### THE RECORDS
================
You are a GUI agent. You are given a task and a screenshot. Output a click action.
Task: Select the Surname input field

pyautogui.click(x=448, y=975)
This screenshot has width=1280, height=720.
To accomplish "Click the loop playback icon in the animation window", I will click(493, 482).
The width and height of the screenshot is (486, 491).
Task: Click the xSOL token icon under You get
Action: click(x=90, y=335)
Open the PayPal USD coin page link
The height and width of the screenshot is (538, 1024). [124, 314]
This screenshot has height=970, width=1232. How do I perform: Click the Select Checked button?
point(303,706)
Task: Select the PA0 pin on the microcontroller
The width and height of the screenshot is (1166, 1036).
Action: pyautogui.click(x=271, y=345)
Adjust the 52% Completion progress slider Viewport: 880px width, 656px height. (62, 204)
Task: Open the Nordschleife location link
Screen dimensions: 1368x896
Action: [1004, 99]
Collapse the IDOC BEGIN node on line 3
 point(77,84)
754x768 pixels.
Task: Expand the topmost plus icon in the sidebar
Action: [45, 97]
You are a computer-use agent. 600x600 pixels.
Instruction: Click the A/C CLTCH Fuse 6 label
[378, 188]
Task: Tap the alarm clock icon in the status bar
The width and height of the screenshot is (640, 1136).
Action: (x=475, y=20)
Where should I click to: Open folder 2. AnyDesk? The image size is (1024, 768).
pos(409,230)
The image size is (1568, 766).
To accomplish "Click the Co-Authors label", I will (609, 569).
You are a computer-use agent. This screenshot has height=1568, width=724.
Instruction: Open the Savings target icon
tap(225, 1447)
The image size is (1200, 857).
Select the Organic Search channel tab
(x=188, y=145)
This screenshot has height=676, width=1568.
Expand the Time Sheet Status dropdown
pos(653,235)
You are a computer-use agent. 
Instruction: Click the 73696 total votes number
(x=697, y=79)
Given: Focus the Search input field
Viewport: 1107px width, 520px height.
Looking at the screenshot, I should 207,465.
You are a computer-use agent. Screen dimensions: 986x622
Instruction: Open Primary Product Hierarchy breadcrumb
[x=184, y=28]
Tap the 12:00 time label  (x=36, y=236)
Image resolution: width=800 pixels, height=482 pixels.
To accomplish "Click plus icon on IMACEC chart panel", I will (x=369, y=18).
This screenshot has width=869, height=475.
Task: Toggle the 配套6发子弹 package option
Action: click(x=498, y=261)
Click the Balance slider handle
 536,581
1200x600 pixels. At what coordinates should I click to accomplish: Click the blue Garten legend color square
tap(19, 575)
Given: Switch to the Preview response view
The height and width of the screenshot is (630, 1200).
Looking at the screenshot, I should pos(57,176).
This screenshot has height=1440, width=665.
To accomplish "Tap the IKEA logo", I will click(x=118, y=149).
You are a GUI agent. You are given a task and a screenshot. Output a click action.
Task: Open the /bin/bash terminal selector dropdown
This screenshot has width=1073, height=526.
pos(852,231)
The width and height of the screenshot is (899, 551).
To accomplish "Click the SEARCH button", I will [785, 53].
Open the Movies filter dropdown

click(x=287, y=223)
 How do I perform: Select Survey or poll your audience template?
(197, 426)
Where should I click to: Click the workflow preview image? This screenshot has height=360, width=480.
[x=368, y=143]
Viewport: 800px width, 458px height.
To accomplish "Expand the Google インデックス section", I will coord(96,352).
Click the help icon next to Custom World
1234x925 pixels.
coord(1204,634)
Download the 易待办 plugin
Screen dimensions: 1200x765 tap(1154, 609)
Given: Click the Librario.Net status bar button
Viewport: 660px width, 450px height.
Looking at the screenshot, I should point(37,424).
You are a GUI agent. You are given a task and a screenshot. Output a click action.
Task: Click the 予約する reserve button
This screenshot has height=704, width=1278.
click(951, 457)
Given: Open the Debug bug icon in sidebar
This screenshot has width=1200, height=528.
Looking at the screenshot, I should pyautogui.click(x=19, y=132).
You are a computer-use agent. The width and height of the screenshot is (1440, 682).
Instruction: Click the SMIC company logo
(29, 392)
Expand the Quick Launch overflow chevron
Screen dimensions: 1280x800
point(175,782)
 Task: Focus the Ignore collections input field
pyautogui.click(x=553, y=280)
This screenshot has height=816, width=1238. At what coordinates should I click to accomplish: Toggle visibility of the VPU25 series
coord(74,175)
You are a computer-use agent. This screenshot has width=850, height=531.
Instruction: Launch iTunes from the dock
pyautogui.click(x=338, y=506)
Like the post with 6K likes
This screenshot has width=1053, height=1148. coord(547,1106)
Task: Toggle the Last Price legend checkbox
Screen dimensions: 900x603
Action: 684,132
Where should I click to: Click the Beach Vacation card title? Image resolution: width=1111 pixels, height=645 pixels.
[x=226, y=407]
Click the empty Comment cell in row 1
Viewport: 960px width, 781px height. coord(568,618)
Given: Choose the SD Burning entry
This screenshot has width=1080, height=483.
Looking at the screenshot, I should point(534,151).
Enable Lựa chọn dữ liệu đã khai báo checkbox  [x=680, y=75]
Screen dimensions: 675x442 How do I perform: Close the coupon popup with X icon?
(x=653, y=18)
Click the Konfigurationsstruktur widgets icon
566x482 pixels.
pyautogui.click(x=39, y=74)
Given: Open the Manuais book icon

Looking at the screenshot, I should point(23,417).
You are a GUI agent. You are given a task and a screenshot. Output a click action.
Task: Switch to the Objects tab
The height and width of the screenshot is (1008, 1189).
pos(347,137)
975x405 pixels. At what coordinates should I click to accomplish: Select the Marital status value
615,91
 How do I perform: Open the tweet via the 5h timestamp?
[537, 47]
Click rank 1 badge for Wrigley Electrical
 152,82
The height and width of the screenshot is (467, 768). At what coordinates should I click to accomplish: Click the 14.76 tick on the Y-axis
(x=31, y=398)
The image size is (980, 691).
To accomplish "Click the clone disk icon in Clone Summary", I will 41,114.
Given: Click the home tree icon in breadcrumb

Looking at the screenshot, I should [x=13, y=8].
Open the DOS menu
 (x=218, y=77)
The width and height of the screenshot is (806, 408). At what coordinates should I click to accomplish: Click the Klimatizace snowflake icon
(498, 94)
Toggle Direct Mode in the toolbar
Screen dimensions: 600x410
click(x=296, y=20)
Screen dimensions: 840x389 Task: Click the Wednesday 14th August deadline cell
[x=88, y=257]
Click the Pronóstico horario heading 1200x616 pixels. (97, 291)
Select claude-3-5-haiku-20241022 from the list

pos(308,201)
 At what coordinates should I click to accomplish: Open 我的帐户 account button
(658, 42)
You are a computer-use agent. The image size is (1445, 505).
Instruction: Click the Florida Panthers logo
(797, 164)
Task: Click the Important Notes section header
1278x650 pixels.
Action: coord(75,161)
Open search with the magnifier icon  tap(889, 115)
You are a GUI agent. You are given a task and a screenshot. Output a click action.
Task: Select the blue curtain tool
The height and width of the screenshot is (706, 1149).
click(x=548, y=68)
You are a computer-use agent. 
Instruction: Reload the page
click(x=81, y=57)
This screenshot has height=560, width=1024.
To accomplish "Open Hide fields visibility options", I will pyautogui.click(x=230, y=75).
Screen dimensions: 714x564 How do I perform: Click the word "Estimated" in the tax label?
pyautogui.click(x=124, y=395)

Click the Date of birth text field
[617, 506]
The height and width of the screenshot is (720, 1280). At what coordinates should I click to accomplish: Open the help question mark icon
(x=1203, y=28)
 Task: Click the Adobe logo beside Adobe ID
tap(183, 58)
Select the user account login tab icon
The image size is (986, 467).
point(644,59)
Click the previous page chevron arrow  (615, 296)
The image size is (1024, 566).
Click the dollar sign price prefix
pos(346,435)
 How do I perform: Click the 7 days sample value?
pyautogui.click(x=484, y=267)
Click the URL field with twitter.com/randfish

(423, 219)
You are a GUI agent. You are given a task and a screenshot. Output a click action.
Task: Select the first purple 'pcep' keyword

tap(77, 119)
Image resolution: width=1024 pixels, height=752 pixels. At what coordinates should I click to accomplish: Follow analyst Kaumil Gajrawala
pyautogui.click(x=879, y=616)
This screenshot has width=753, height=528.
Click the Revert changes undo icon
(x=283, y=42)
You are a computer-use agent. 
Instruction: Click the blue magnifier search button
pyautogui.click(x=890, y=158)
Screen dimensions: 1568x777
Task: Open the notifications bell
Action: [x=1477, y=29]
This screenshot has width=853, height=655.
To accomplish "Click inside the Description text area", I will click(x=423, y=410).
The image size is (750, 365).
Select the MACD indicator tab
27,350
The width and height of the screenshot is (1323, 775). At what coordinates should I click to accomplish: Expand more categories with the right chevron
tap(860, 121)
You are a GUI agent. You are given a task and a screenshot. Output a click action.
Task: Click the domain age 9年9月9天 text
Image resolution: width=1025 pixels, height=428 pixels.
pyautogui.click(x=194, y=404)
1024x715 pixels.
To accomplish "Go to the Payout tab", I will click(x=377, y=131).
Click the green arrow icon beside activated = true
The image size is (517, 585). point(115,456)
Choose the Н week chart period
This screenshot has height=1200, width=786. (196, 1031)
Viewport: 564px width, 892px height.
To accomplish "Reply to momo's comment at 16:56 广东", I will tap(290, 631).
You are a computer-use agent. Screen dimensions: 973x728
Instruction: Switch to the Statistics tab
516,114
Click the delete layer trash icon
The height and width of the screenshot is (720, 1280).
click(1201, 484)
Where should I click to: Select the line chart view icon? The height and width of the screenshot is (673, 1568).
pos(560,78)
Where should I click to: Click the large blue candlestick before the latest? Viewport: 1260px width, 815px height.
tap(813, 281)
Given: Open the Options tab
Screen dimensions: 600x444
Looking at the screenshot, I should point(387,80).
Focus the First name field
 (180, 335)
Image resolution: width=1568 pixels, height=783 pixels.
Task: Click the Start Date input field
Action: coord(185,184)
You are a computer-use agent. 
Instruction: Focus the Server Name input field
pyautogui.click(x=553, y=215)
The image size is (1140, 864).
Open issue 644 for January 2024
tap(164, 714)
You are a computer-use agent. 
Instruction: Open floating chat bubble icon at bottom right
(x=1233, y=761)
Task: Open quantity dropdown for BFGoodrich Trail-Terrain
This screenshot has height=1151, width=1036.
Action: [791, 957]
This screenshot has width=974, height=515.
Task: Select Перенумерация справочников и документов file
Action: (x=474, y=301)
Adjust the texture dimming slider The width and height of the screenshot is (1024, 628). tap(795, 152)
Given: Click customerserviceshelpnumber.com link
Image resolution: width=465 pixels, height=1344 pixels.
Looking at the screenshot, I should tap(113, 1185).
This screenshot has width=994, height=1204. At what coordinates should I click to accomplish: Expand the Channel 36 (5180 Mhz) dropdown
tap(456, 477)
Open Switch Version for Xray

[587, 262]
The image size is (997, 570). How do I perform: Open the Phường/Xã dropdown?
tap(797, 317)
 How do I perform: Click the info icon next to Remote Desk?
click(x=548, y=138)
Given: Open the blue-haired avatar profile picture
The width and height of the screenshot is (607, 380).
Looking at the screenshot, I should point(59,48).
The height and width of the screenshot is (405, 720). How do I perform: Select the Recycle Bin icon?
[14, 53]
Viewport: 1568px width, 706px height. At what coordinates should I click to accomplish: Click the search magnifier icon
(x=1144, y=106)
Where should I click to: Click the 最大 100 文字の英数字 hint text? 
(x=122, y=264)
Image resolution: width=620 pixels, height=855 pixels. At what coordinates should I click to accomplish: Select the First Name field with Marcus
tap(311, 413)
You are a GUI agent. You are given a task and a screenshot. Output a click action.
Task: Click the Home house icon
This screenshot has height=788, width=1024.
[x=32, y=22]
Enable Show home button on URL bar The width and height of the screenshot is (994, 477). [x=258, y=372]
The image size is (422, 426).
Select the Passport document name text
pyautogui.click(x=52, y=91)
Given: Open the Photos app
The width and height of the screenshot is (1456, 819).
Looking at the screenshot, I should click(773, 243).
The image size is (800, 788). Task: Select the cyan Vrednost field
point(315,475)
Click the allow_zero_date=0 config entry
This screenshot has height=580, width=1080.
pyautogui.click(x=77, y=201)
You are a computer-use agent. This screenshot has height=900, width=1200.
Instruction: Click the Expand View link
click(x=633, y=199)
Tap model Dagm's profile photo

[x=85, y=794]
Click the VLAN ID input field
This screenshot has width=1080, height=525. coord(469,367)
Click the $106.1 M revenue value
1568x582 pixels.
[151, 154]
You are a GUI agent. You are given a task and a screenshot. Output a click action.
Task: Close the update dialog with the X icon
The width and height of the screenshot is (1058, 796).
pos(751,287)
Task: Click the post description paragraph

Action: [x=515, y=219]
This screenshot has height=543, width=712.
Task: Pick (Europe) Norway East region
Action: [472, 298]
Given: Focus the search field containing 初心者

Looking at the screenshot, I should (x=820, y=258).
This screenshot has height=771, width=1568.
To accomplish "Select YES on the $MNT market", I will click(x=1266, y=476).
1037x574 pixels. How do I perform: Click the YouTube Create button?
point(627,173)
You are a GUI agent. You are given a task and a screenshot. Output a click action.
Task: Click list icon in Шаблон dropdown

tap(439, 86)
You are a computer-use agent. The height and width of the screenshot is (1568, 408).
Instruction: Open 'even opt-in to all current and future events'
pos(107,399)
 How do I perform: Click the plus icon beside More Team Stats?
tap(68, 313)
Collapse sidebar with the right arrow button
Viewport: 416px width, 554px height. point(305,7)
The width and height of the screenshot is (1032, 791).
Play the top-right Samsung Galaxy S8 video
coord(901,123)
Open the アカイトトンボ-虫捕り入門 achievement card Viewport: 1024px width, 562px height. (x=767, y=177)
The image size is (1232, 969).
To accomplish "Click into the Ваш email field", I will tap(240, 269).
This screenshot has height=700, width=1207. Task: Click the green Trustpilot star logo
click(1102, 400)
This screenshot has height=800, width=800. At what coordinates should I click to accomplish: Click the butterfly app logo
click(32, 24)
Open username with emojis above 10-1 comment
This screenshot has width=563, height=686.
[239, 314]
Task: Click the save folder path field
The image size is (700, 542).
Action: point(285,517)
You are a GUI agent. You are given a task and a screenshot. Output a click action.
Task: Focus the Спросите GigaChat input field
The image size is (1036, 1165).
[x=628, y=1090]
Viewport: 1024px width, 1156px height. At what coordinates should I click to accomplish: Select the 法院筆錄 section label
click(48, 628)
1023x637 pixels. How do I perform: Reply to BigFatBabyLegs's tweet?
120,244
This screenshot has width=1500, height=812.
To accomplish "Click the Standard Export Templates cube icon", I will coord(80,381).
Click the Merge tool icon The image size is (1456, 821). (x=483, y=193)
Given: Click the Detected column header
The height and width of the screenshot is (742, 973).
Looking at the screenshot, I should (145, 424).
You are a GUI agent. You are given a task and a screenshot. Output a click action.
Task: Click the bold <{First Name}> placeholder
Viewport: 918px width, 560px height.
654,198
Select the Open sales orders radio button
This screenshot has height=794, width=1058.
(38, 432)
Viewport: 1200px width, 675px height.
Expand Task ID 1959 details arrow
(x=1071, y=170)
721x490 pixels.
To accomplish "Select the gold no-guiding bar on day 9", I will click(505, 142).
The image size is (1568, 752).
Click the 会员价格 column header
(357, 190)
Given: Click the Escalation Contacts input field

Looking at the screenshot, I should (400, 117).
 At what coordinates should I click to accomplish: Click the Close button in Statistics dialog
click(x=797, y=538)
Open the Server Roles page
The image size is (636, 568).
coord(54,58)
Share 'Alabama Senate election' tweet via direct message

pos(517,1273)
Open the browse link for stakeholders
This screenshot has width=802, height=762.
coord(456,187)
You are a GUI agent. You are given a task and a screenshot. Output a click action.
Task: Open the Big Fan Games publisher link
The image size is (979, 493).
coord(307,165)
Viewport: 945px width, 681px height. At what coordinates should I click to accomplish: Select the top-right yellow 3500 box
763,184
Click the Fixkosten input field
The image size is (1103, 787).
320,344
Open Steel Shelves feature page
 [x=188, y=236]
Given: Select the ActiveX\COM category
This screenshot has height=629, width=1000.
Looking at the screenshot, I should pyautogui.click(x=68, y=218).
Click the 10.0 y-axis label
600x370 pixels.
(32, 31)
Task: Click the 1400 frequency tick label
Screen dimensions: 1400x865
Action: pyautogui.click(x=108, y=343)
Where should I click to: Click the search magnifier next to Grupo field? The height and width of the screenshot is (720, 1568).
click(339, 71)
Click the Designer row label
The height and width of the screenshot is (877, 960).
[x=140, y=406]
================
### EXERCISE GOAL
Look above for the line with "Given: Open the blue-haired" and the line with "The image size is (422, 426)."; transcribe both and all lines in between, exactly, and nothing else.

### RESULT OF THIS TASK
Given: Open the blue-haired avatar profile picture
The width and height of the screenshot is (607, 380).
Looking at the screenshot, I should point(59,48).
The height and width of the screenshot is (405, 720). How do I perform: Select the Recycle Bin icon?
[14, 53]
Viewport: 1568px width, 706px height. At what coordinates should I click to accomplish: Click the search magnifier icon
(x=1144, y=106)
Where should I click to: Click the 最大 100 文字の英数字 hint text? 
(x=122, y=264)
Image resolution: width=620 pixels, height=855 pixels. At what coordinates should I click to accomplish: Select the First Name field with Marcus
tap(311, 413)
You are a GUI agent. You are given a task and a screenshot. Output a click action.
Task: Click the Home house icon
This screenshot has height=788, width=1024.
[x=32, y=22]
Enable Show home button on URL bar The width and height of the screenshot is (994, 477). [x=258, y=372]
The image size is (422, 426).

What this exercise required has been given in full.